I have downloaded the PowerModelsAnnex.jl files. I am using the build_qc_opf functions, and wish to obtain dual prices from the solution. The specific dual prices I wish to obtain are the duals of the power balance or KCL constraints formed in the function build_qc_opf(). A sample of what I am trying to do is below.
- Do i need to name the constraints? and if so, how would i name constraints that are called within a for loop within a function. For example, there would be one constraint per bus, so just including a name within the @constraint call would mean that I replace the name at each iteration.
- In any case not sure whether just calling the resultdual or getdual functions would work outside of the function, where the model is defined within the function? when i have tried getdual(constraintname) it has not recognised the variable.
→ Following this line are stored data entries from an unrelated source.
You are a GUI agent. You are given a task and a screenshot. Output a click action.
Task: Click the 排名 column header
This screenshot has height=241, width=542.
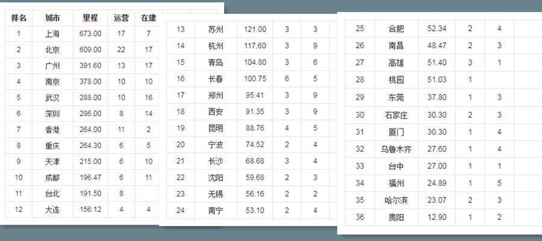coord(19,18)
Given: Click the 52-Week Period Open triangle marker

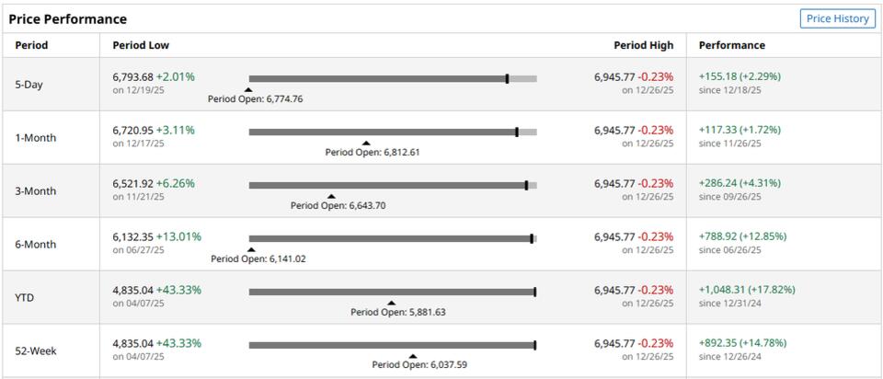Looking at the screenshot, I should tap(413, 356).
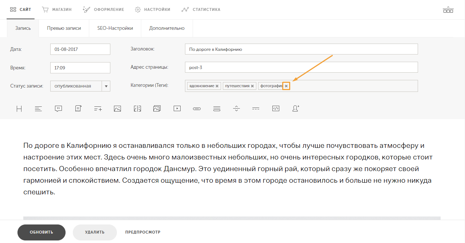Remove the путешествия tag

252,86
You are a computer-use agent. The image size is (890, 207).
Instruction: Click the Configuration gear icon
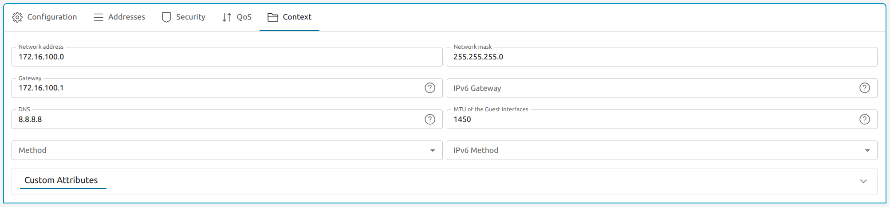click(x=17, y=17)
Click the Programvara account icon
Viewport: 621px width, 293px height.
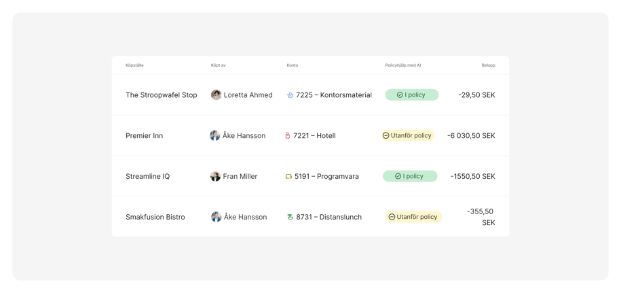pos(288,176)
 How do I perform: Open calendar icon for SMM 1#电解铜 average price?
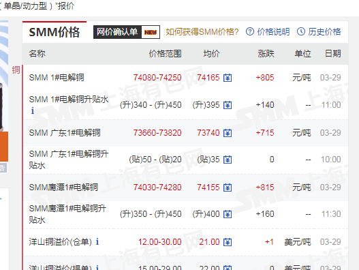[x=228, y=78]
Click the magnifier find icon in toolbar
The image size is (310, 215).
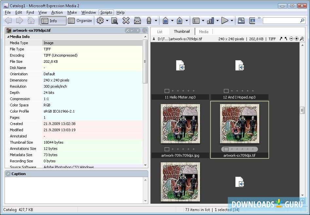pos(115,21)
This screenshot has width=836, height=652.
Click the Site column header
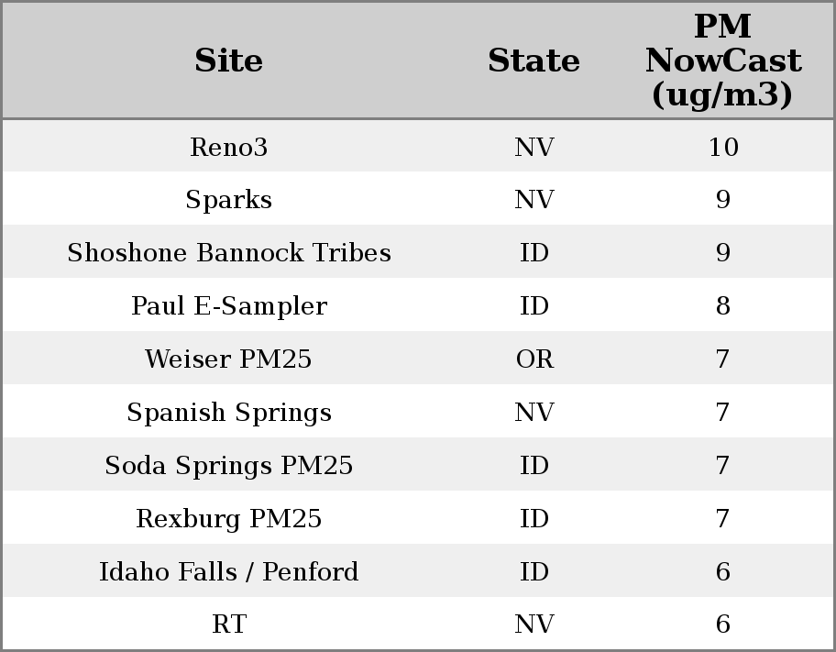tap(229, 61)
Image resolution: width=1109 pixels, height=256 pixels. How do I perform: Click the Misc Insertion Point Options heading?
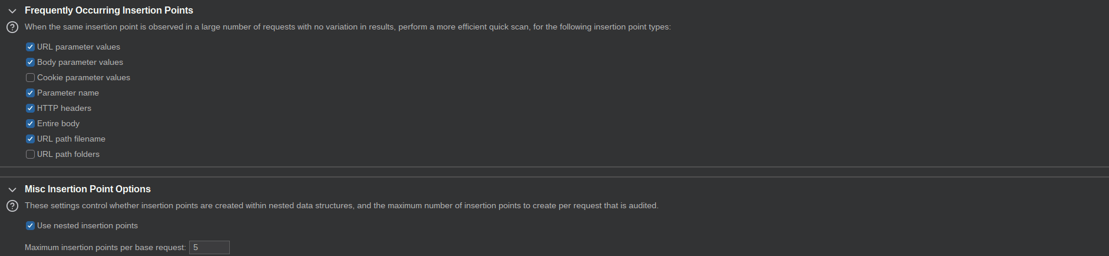coord(88,189)
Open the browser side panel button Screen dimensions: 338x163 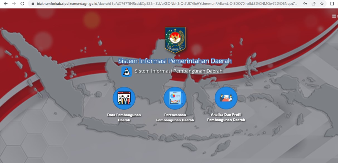tap(332, 4)

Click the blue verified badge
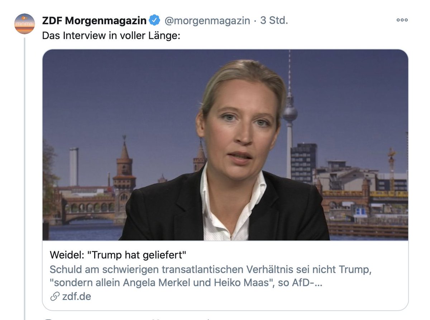(x=155, y=21)
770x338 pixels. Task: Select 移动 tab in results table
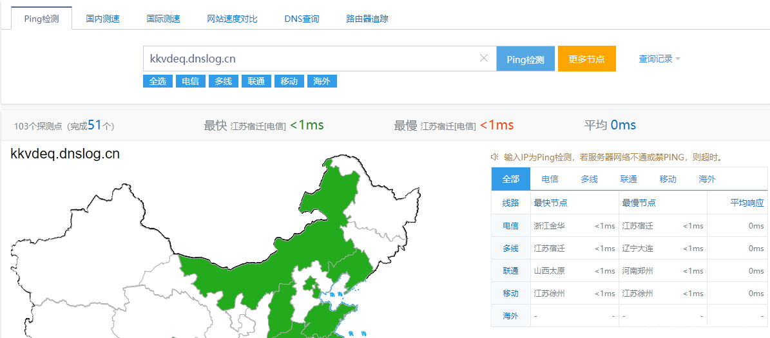click(668, 179)
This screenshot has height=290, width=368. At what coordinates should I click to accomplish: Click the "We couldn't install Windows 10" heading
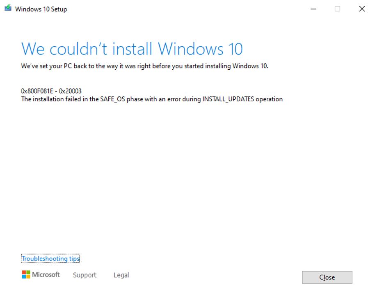(132, 49)
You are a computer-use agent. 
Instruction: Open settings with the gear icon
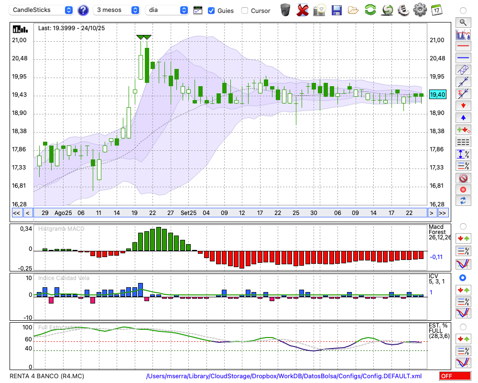click(x=420, y=10)
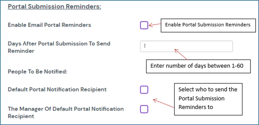Click the 'Enter number of days between 1-60' callout

click(x=198, y=66)
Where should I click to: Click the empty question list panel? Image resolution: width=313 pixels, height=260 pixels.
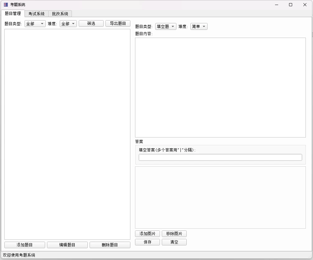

- is there a constraint dictionary I can access somehow?
model = Model()
pm = build_qc_opf(data,model)
result = optimize!(model)
vars = all_variables(model)
has_duals(model) [this returns a true]
dual_price = dual(model)
Thoughts greatly appreciated @ccoffrin
This is more of a JuMP question than a PowerModels question. You will need to modify
build_qc_opf to return some pointers to the power balance constraints and then call the
dual function on those constraints after the
At the JuMP level something along these lines should work,
m = Model(Some.Optimizer)
@objective(m, Min, 2.0*x^2)
c = @constraint(m, x == 1.23)
Thank you @ccoffrin
My follow up is probably a more JuMP question then… For constraints that are defined within a for loop, we would need a multi-dimensional pointer, and the pointer would need to be initialised. How would one intialise the pointer? i.e. would you have to declare the type, and what would that type be?
I have seen solutions that modify incorporate multi-dimensionality into @constraint. However that would not be suitable if one is manipulating data and expressions earlier in the for loop prior to creating the constraint.
You can store constraint in a vector, for example.
model = Model()
cons = 
for a = 1:4
c = @constraint(model, x <= a)
You can use any Julia data structures you like. You aren’t restricted to the JuMP provided ones.